-- TASK DESCRIPTION --
Count every line in the following entries where the word "settings" appears. Give the count alone.

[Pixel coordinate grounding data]

○ ○ ○ ○ ○

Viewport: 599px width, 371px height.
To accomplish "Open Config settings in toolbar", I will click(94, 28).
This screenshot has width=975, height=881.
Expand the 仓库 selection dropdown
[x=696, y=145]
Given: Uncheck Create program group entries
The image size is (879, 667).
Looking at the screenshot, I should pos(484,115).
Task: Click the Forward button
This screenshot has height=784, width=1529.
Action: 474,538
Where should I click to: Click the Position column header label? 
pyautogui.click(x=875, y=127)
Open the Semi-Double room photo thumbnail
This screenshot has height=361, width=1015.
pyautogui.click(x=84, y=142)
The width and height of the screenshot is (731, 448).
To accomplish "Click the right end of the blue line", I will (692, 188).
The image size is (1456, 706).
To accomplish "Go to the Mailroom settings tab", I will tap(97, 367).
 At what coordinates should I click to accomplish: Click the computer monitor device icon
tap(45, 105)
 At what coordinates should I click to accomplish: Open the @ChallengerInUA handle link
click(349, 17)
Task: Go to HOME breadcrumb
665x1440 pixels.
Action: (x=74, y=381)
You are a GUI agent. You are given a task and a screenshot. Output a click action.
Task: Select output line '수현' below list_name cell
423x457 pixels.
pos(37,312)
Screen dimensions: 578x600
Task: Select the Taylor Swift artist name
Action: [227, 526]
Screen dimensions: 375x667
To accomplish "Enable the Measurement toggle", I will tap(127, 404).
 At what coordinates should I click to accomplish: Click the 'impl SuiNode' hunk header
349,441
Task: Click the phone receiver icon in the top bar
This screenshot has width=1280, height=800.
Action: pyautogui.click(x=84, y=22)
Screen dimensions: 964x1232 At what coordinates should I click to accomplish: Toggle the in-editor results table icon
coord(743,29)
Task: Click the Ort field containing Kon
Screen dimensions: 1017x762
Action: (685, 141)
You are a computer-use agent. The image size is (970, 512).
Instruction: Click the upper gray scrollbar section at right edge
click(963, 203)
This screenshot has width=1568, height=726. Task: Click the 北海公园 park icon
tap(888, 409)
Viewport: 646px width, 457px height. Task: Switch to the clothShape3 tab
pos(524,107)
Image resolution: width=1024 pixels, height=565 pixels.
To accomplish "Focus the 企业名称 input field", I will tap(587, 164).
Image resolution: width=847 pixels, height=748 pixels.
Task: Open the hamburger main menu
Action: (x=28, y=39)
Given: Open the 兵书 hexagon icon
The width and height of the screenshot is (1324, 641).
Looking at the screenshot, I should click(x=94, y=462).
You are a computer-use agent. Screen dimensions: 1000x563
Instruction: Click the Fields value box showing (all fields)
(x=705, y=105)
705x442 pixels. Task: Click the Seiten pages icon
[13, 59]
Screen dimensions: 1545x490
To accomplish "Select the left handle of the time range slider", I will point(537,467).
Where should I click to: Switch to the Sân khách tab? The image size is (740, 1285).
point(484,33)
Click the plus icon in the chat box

○ ○ ○ ○ ○

-- SOLUTION --
2